Longtemps symbole de la croissance fulgurante de l’ultra fast-fashion, Shein traverse aujourd’hui une crise majeure qui interroge la soutenabilité de son modèle économique. En l’espace d’un an, la plateforme a vu ses ventes s’effondrer de 43 %, un recul spectaculaire qui marque une rupture nette avec sa trajectoire passée. En toile de fond : une succession de polémiques, de décisions judiciaires et de controverses réglementaires qui ont profondément altéré la confiance des consommateurs et fragilisé sa présence sur le marché européen.
💣 Crise de confiance et sanctions du marché
La dégradation de la situation financière de Shein ne relève pas d’un simple ralentissement conjoncturel. Elle s’inscrit dans un désaveu brutal du marché, directement lié à l’accumulation de scandales affectant son image et sa crédibilité. Selon des informations relayées par RTL, la plateforme a enregistré une baisse de 43 % de ses ventes sur l’année 2025, illustrant une rupture profonde dans le comportement des consommateurs.
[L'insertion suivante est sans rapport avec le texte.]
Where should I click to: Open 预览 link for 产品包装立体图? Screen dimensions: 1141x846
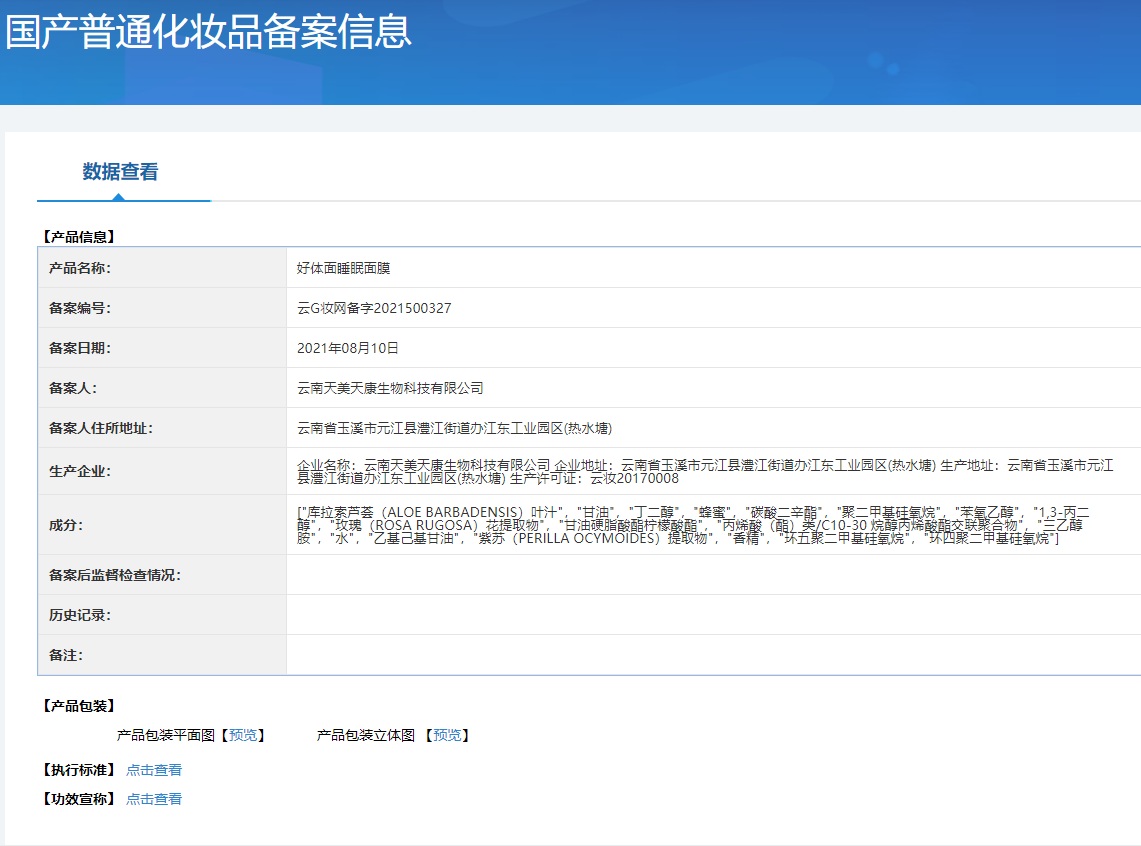[x=447, y=736]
Le point d’inflexion intervient début novembre 2025, lorsque Shein conclut un accord commercial avec le BHV afin d’y implanter un espace de vente physique. Cette tentative de légitimation dans le commerce traditionnel se heurte immédiatement à une levée de boucliers : plusieurs marques présentes au sein du grand magasin refusent toute association avec l’ultra fast-fashion. L’effet est immédiat : les ventes plongent de 38 % dès le lendemain, révélant une extrême sensibilité de la demande à la réputation du distributeur (RTL).
La situation se détériore davantage avec l’enchaînement de nouvelles controverses : mise en ligne de produits illicites, dont des poupées à caractère pédopornographique, présence d’armes sur la plateforme et taux élevé de produits non conformes aux normes européennes. Ces éléments ont non seulement provoqué une onde de choc médiatique, mais aussi déclenché un mouvement de boycott massif. D’après Médiamétrie, citée par RTL, la fréquentation du site a reculé d’environ un tiers, traduisant une perte d’audience durable.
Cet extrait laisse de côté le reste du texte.